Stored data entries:
_____

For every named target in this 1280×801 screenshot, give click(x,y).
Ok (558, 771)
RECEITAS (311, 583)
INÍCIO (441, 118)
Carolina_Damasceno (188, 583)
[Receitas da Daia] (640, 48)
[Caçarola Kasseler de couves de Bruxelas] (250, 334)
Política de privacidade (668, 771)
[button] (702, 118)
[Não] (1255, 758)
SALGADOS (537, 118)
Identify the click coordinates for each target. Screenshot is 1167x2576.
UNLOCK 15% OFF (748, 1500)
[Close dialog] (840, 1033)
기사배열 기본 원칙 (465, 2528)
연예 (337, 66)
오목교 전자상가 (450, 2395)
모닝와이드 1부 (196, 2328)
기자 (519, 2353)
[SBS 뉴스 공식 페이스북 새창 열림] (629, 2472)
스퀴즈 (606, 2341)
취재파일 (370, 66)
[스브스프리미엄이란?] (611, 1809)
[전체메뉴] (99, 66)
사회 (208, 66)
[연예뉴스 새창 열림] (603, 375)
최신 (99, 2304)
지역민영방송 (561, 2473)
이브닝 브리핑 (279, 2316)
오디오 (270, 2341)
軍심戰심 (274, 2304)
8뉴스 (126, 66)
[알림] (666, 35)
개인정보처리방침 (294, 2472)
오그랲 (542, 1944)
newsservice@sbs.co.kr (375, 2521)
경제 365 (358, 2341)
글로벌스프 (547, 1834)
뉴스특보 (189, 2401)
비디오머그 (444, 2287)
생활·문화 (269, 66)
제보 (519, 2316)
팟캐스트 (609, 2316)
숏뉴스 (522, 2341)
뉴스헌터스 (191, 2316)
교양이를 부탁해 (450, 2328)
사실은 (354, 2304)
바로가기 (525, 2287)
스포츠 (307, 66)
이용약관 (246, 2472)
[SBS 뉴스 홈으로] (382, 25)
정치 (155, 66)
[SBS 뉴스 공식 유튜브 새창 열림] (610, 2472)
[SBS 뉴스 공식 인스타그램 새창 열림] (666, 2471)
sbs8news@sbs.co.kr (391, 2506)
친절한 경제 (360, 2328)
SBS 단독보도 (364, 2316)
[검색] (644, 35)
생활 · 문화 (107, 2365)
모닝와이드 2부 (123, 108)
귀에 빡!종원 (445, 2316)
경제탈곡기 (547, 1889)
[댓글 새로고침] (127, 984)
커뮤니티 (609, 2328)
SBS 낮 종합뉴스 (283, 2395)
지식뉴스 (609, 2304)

_____

Work item —
Repeat the records above line by line, from the first line through the line that contains "취재파일 (370, 66)".

Answer area —
For every named target in this 1280×801 screenshot, give click(x,y).
Ok (558, 771)
RECEITAS (311, 583)
INÍCIO (441, 118)
Carolina_Damasceno (188, 583)
[Receitas da Daia] (640, 48)
[Caçarola Kasseler de couves de Bruxelas] (250, 334)
Política de privacidade (668, 771)
[button] (702, 118)
[Não] (1255, 758)
SALGADOS (537, 118)
Identify the click coordinates for each target. Screenshot is 1167x2576.
UNLOCK 15% OFF (748, 1500)
[Close dialog] (840, 1033)
기사배열 기본 원칙 (465, 2528)
연예 (337, 66)
오목교 전자상가 (450, 2395)
모닝와이드 1부 (196, 2328)
기자 (519, 2353)
[SBS 뉴스 공식 페이스북 새창 열림] (629, 2472)
스퀴즈 (606, 2341)
취재파일 (370, 66)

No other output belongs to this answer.